----- STORED DATA -----

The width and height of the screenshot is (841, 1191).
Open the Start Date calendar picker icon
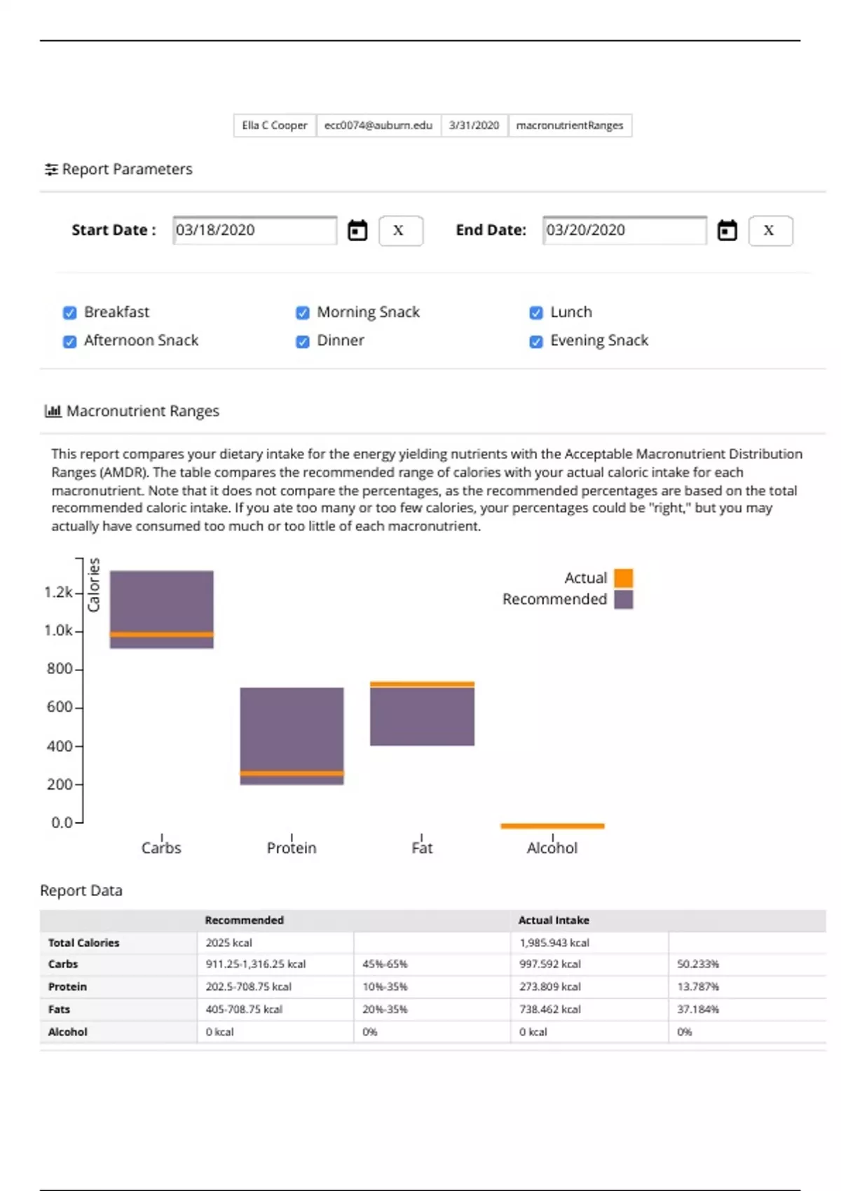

-----
----- STORED DATA -----

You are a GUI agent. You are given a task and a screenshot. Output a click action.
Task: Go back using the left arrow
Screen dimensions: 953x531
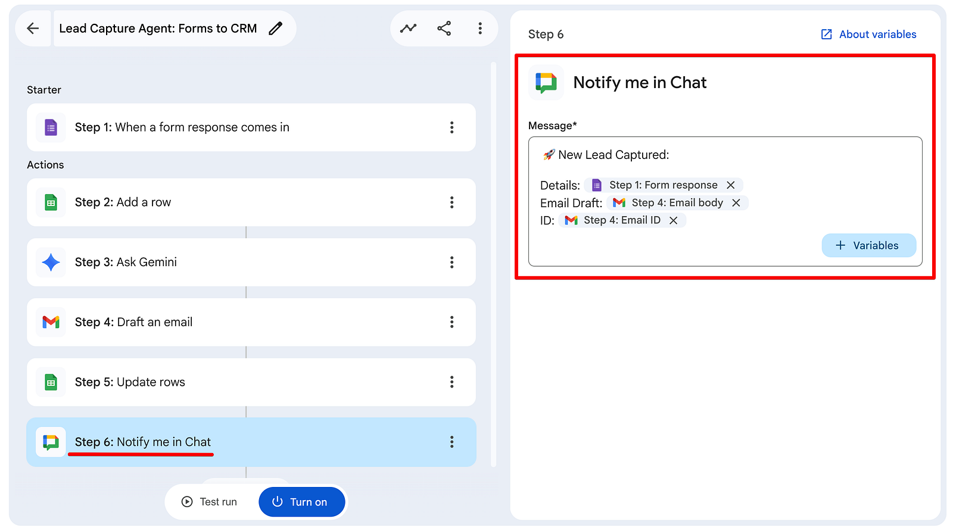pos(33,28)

-----

- THE TASK
Go to the line with "The width and" in the entries above and repeat every line from there through the line with "Open the Start Date calendar picker icon", exactly and with no other text.

- TASK OUTPUT
The width and height of the screenshot is (841, 1191).
Open the Start Date calendar picker icon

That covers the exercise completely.